Um es also zusammenzufassen: Wissenschaftlich ist Märtins Buch ohne Wert (allerdings muss gerechterweise gesagt werden, dass dies auch nicht sein Ziel ist), wenn man nicht gerade zum Pilatusbild des 20. und 21. Jahrhunderts forscht. Demandts Buch hingegen gehört zu den seltenen Fällen, in denen ein Band der Reihe "Beck-Wissen" sich nicht nur zur ersten Information eignet, sondern auch einen gewinnbringenden Forschungsbeitrag bedeutet. Was aber ist nun dem nichtwissenschaftlichen Leser zu empfehlen? Hier beweisen beide Bücher ihren Wert: Wem es hauptsächlich darum geht, gut unterhalten zu werden und vielleicht nebenbei auch noch etwas zu lernen, sollte zu Märtin greifen. Wer dagegen an erster Stelle gut informiert werden will, das aber in lesbarer und ansprechender Form [4], trifft mit Demandts Werk die bessere Wahl.[5]


Anmerkungen:

[1] Neben denjenigen Beiträgen Demandts, die er selbst im Literaturverzeichnis anführt (119), ließe sich etwa noch nennen: Ungeschehene Geschichte, Göttingen 19862, 82-86 (ausführlicher in den späteren Auflagen: 20013 = 20054, 101-108); Pontius Pilatus - begnadigt Jesus, in: Kai Brodersen (Hrsg.): Virtuelle Antike. Wendepunkte der Alten Geschichte, Darmstadt 2000, 119-132; Antike Wundermänner, in: Alexander Demandt: Zeitenwende, Berlin 2013, 434-454 (behandelt 436-437 Jesus als Wundermann und geht auf einen erstmals 2007 gehaltenen Vortrag zurück).

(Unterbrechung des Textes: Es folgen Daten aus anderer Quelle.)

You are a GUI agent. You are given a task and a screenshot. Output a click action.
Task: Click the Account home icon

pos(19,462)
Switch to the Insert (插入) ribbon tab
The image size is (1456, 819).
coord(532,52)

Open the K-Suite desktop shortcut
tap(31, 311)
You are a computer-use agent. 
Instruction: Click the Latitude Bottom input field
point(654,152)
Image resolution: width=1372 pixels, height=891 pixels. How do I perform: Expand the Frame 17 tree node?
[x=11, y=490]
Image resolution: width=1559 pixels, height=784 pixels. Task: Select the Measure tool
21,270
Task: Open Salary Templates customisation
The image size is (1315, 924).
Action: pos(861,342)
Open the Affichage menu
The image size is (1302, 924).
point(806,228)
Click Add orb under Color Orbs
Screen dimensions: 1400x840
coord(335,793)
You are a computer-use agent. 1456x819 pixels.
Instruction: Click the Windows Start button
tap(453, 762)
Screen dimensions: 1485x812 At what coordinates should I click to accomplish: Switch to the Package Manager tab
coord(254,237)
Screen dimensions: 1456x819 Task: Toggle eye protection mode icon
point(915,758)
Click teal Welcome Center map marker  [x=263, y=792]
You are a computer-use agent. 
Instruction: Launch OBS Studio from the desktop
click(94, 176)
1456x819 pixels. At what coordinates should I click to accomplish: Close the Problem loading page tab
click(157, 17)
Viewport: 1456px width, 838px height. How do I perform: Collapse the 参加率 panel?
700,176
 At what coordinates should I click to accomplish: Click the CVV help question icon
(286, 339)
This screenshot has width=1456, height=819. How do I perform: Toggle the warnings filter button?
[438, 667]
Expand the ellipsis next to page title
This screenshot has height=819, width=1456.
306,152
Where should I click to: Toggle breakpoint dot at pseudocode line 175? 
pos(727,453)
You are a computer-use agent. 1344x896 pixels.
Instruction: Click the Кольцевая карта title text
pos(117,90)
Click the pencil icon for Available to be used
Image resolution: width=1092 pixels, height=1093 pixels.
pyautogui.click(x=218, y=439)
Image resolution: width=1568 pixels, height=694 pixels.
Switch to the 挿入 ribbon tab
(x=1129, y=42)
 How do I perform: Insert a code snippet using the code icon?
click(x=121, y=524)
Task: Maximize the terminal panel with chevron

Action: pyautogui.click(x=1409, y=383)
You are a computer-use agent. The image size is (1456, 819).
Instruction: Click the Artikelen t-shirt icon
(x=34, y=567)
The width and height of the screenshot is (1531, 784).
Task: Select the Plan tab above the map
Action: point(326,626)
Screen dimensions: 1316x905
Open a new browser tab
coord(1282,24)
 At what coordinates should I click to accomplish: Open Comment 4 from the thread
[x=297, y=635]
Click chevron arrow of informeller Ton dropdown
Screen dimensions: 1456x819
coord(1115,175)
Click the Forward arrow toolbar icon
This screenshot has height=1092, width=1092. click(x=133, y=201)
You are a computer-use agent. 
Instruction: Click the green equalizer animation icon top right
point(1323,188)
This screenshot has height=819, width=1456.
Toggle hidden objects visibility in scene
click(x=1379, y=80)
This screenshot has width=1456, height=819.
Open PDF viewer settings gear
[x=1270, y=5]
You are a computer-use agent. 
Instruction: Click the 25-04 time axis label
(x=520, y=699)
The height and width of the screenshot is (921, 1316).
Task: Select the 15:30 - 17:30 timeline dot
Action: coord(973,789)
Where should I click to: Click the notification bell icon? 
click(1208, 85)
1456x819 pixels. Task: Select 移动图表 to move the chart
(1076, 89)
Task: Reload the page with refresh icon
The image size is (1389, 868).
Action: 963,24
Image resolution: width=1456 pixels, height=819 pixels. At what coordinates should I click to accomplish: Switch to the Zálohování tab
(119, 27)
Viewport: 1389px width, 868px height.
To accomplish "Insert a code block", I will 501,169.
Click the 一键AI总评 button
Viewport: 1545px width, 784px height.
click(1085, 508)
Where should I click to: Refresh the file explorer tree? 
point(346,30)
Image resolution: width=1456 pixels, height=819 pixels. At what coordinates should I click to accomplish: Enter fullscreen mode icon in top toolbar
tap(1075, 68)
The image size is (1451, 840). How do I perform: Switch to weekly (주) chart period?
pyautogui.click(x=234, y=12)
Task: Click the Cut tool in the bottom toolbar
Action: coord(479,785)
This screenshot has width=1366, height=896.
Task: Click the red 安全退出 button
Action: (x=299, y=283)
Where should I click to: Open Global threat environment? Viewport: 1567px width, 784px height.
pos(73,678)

[2] Es seien nur einige Beispiele genannt: Die Bezeichnung des Pilatus, eines ritterlichen Beamten in einer abgelegenen Provinz, als "hoher Verwaltungsbeamter mit weitreichenden Vollmachten" (11) ist weitgehend unzutreffend. Die Verbannung der 4000 Juden nach Sardinien unter Tiberius ist nicht in der Größe der jüdischen Gemeinde begründet (so 44), sondern laut Flavius Josephus (Ant. Iud. 18,3,5) in der hemmungslosen Bereicherung einiger falscher Propheten, denen sogar die Frau eines Senators zum Opfer fällt. 72 wird Josua als erster König der Israeliten bezeichnet, nach biblischer Tradition handelt es sich jedoch bei dem erheblich späteren Saul um den ersten König.

[3] In diesem Zusammenhang sei jetzt auch hingewiesen auf Richard Carrier: The prospect of a Christian interpolation in Tacitus, Annals 15.44, in: Vigiliae Christianae 68 (2014), 264-283, der gegen die Annahme, dass die entsprechende Angabe des Tacitus einer späteren christlichen Interpolation entstammt, Stellung bezieht.

[4] Druckfehler sind bei Märtin ebenso wie bei Demandt praktisch nicht vorhanden, so dass sich überhaupt nur ein Fall ermitteln ließ: Bei Demandt ist auf Seite 25 "als neuer Moses ausgab" statt "als neuen Moses ausgab" zu lesen.

[5] Demandts Buch ist in den Rezensionsteilen der relevanten Fachzeitschriften offensichtlich bislang unberücksichtigt geblieben. Sieht man von Demandts Beurteilung als "flott geschrieben und bringt kulturgeschichtlichen Hintergrund" (108, während im Register fälschlich auf 103 verwiesen wird) ab, ist auch zu Märtin lediglich die (eher kritische) Rezension von Michael Sommer, in: Zeitschrift für Geschichtswissenschaft 60 (2012), 860-861 zu nennen.